Start of DATASET ENTRIES
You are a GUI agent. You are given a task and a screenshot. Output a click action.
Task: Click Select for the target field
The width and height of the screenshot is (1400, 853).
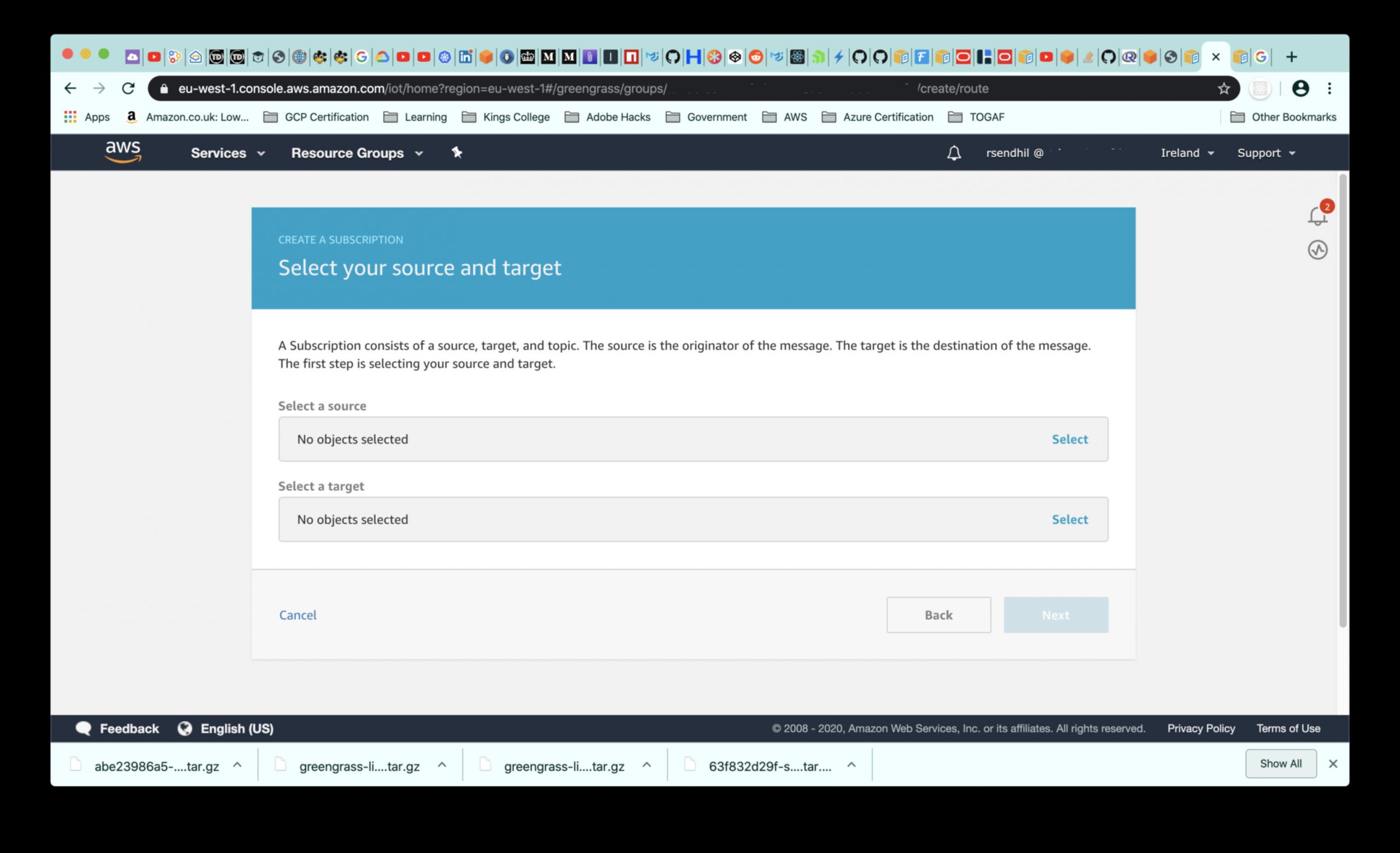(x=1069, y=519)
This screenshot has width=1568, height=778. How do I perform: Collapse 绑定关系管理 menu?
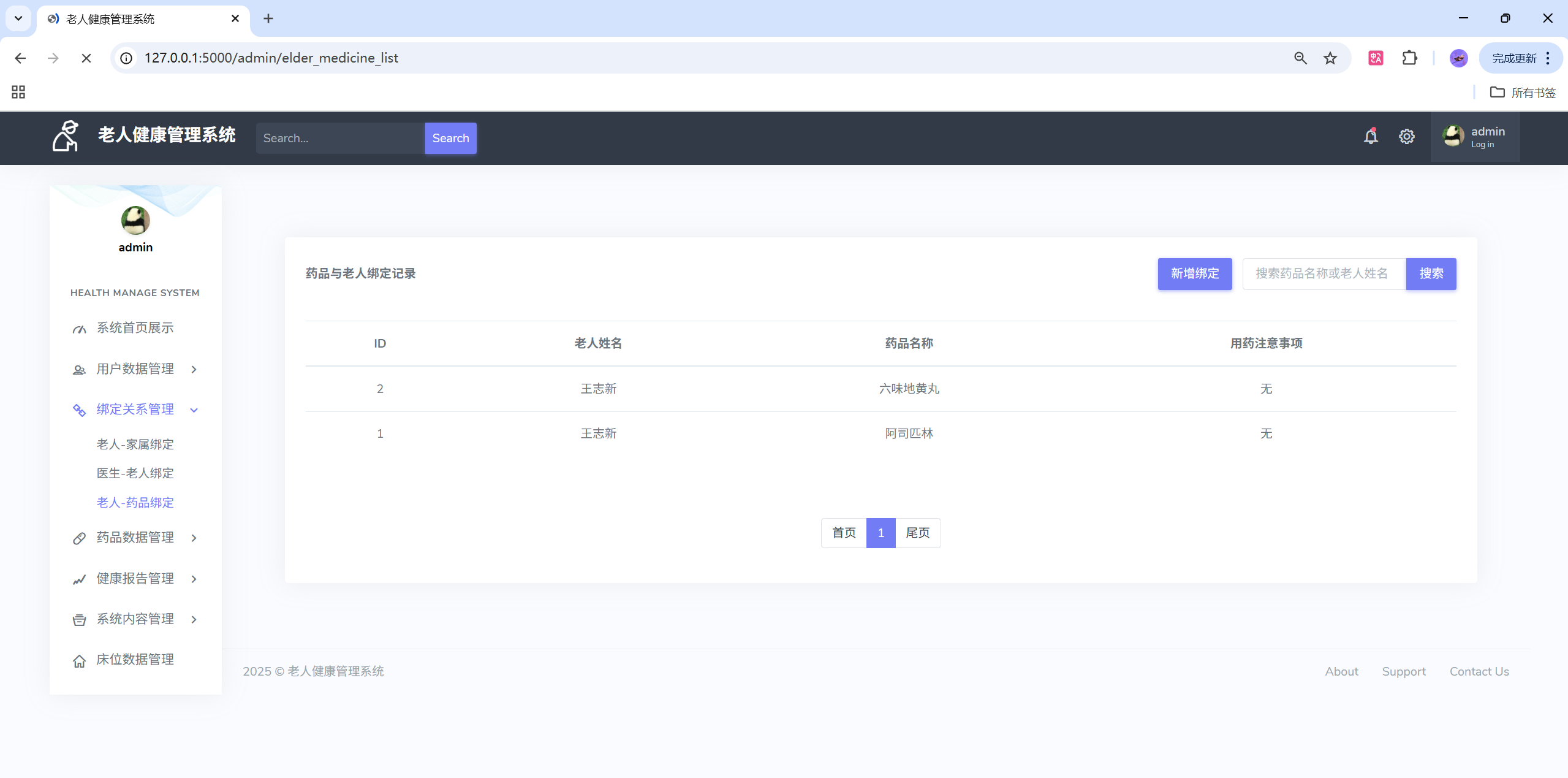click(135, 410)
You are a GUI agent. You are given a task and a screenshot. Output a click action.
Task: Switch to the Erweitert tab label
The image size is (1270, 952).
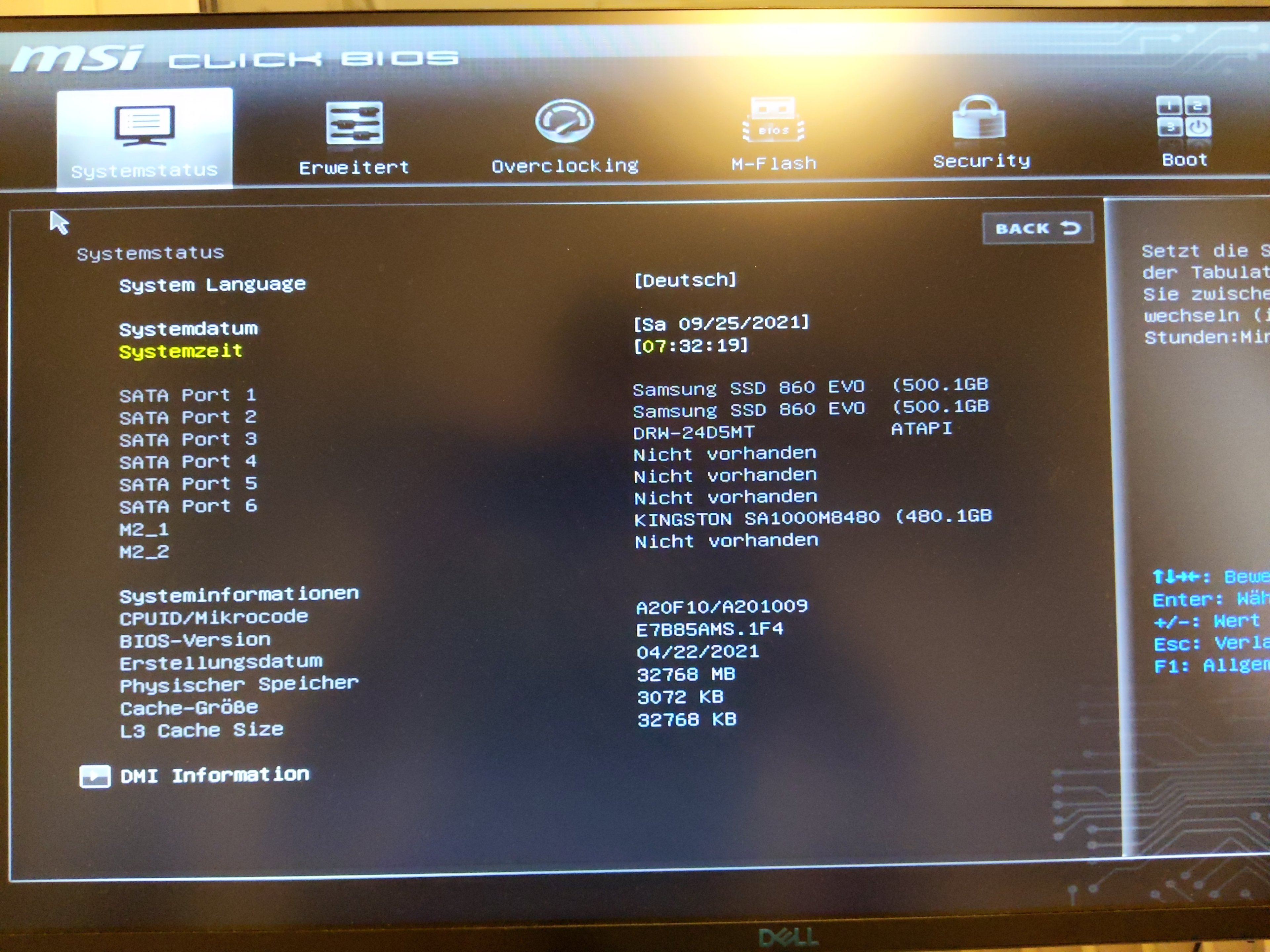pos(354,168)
End of DATASET ENTRIES
Start of DATASET ENTRIES
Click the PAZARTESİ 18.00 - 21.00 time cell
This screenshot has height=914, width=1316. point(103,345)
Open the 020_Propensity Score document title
End of DATASET ENTRIES
TASK PROMPT
Where the data above reaches the line holding "Click the PAZARTESİ 18.00 - 21.00 time cell", begin printing, and stop after the line holding "Open the 020_Propensity Score document title". Each line must be reproduced exactly, with nothing else added.

RESPONSE AREA
Click the PAZARTESİ 18.00 - 21.00 time cell
This screenshot has height=914, width=1316. point(103,345)
Open the 020_Propensity Score document title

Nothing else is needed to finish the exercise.